Intended for healthcare professionals


Treatment of postmenopausal osteoporosis

BMJ 2005; 330 doi: (Published 14 April 2005) Cite this as: BMJ 2005;330:859

Osteoporosis caused by zinc and magnesium deficiencies

Jean-Yves Reginster writes that besides all these pharmacological agents, calcium and vitamin D should be a first line strategy for the management of osteoporosis—unless an individual's dietary assessment shows a satisfactory intake.1

Contrary to popular belief the available published evidence suggests that osteoporosis is not primarily due to deficiencies of either calcium or oestrogen but is related to deficiencies of key nutrients.2 Low serum serum bone alkaline phosphatase (ALP) activity (a measure of poor bone formation), relates to reduced zinc, magnesium and manganese concentrations. ALP activity improves when these nutrients are supplemented, both in vitro and in vivo.2

Among women with confirmed or suspected osteoporosis, those taking hormone replacement therapy (HRT) had abnormally high serum copper levels and decreased ALP activity compared with non-users with osteoporosis. HRT takers also had significantly lower white cell zinc, lower red cell magnesium and lower serum bone ALP concentrations, and significantly higher mean serum phosphate levels, than other women with osteoporosis. Hormone takers also tended to have lower serum manganese, tartrate- resistant acid phosphatase (a measure of bone resorption), and vitamin C levels, and higher urinary excretion of zinc and hydroxyproline.
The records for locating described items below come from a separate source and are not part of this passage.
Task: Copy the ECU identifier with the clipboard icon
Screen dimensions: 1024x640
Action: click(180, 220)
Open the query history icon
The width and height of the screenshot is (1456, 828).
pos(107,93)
Taking exogenous steroid sex hormones is associated with a reduction in essential bone nutrients and reduced bone formation.2 International incidence data show that fractures among women aged 35-65 years have increased dramatically in hormone prescribing countries, and this may be mediated by reduction in essential nutrients for bone formation.3

Dr Kitty Little, the author of Bone Behaviour, wrote that observations on osteoporosis from the sixth century onwards have shown that stress is the main causative factor.3 This has been confirmed by animal experiments, using rabbits, with stress simulated by the administration of cortisone. For normal health, the hormonal anticatabolic/catabolic ratio should remain on the anticatabolic side. Stress, emotional or otherwise, can tip the balance over to the catabolic side. In the presence of progestational compounds (in the pill or hormone replacement therapy), much lower levels of stress are needed. The main types of osteoporosis are disuse, with a lower blood flow through bone, steroid-induced and thrombus-induced osteoporosis. When the anticatabolic/catabolic ratio tips to the catabolic side, cell membranes become more rigid. Osteogenic precursor cells coalesce to form osteoclasts, which remove bone. Memory cells are affected, and also those responsible for the absorption of food from the gut. Increased catabolic levels also lead to the production of abnormal megakaryocytes. These produce sticky platelets that immediately coalesce to form thrombi. Many can block blood vessels in cortical bone, killing the osteocytes. Later the dead bone is removed by phagocytic cells. Other thrombi are deposited elsewhere in the body, including the coronary arteries. In these ways, hormone replacement therapy may cause osteoporosis, thrombi, heart attacks and senility, rather than preventing them.3

It is likely that the changes in vascularity and clotting caused by HRT have given clinicians a misleadingly false impression of favourable increases in bone density. The WHI study underestimated adverse effects like fractures by not comparing current HRT users with never users of hormones.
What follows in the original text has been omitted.